AIM OF THE TASK » In your copy, leave out the pictures and output only the lines from the one holding "Where should I" through the end of the data below, exactly.

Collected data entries
------------------------

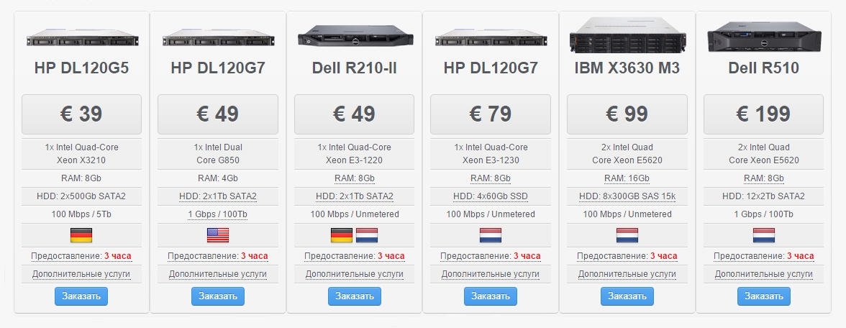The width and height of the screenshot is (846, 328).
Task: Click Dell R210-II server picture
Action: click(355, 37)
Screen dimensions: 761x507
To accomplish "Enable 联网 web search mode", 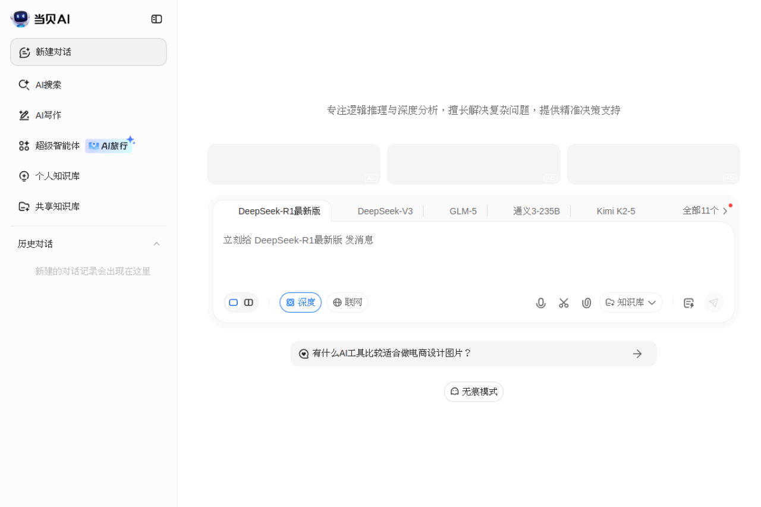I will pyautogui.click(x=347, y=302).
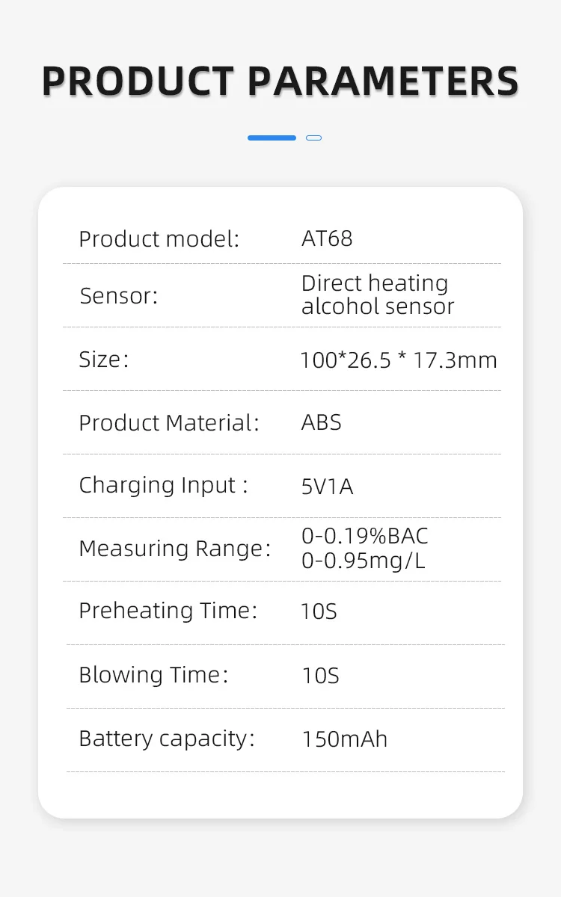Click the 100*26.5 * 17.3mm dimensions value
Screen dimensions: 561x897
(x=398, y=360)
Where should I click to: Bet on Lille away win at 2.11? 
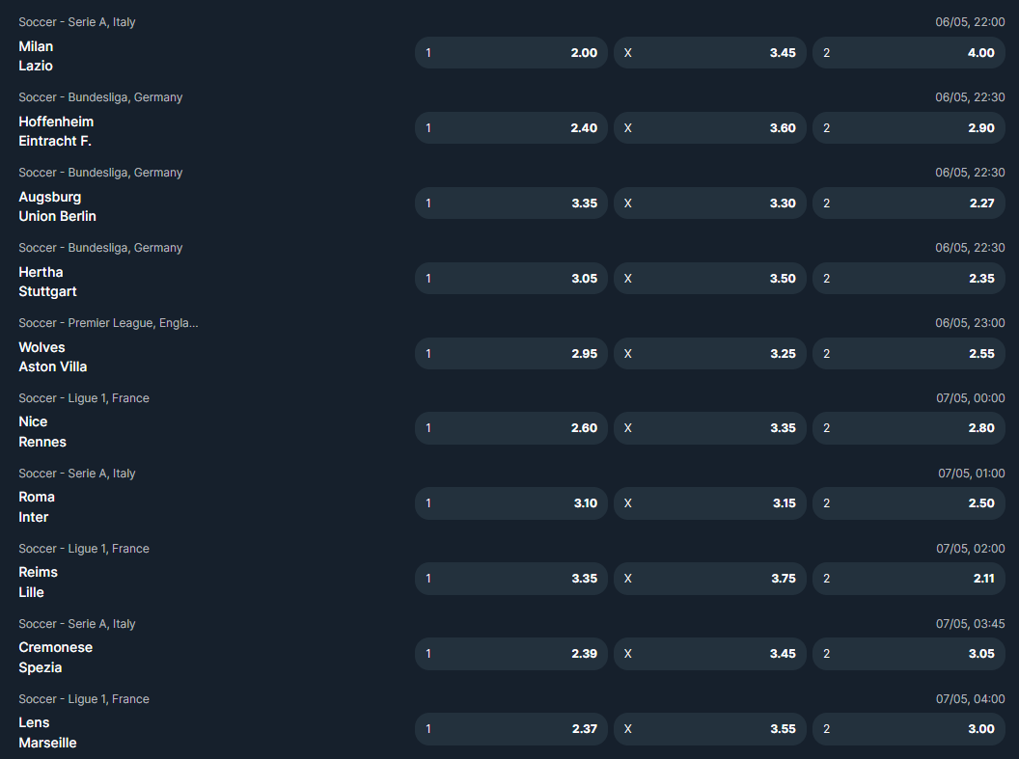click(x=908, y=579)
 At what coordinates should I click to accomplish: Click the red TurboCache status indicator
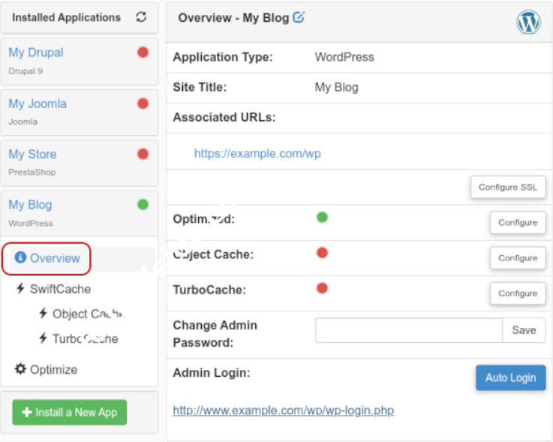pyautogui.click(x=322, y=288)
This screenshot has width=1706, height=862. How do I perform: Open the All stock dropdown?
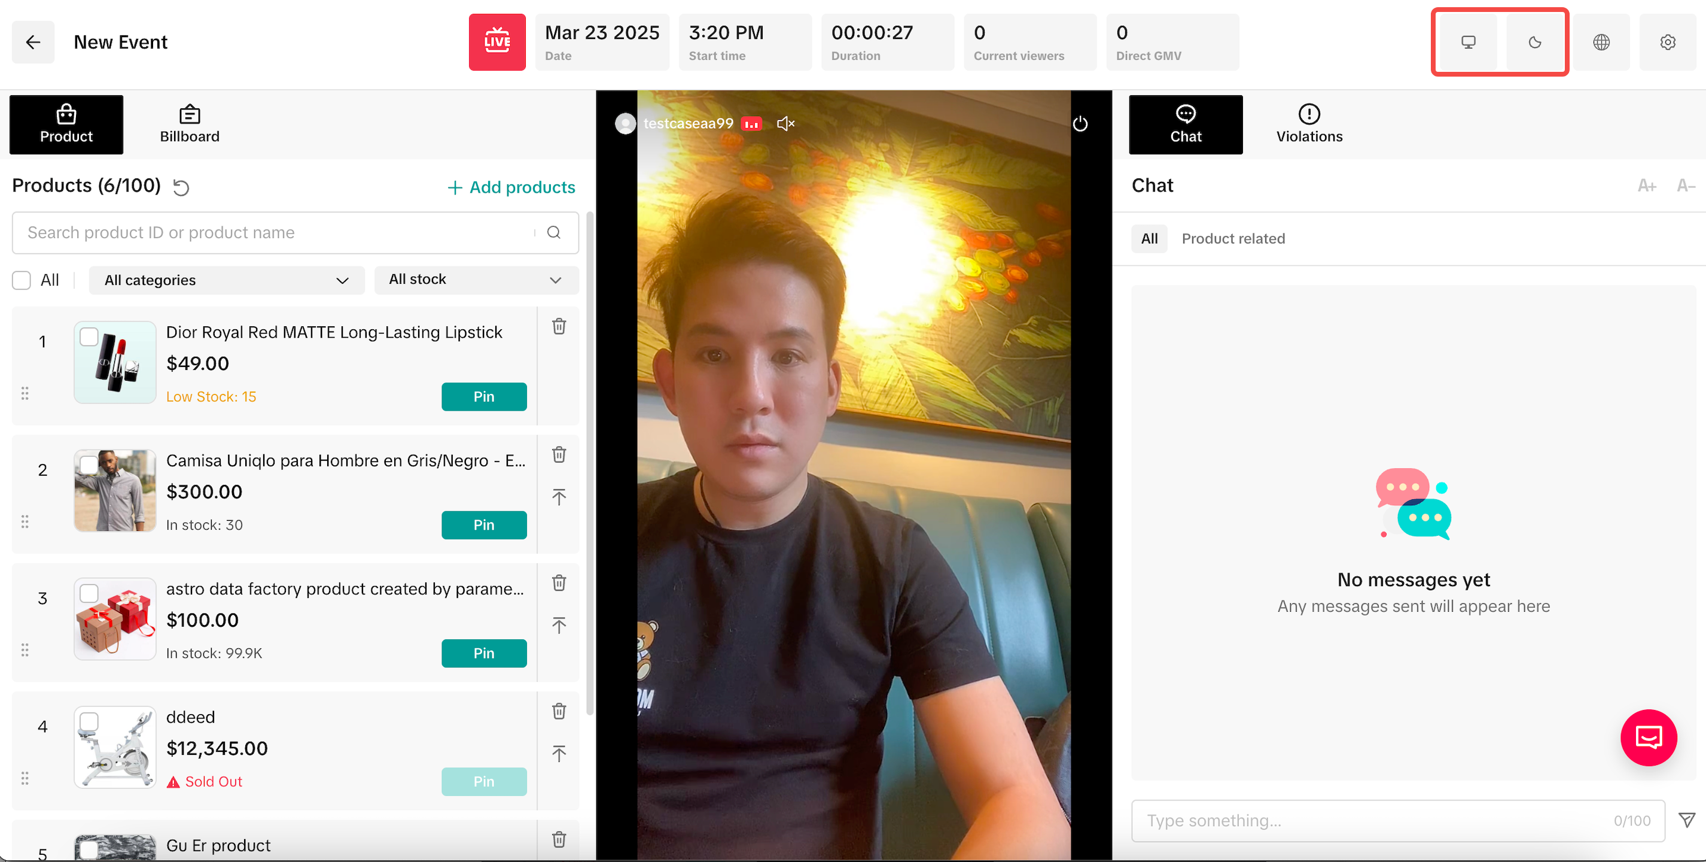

------------------------

SOLUTION BELOW »
Where should I click to: Bet on Lille away win at 2.11? 
click(x=908, y=579)
 At what coordinates should I click to accomplish: Click the red TurboCache status indicator
pyautogui.click(x=322, y=288)
This screenshot has width=1706, height=862. How do I perform: Open the All stock dropdown?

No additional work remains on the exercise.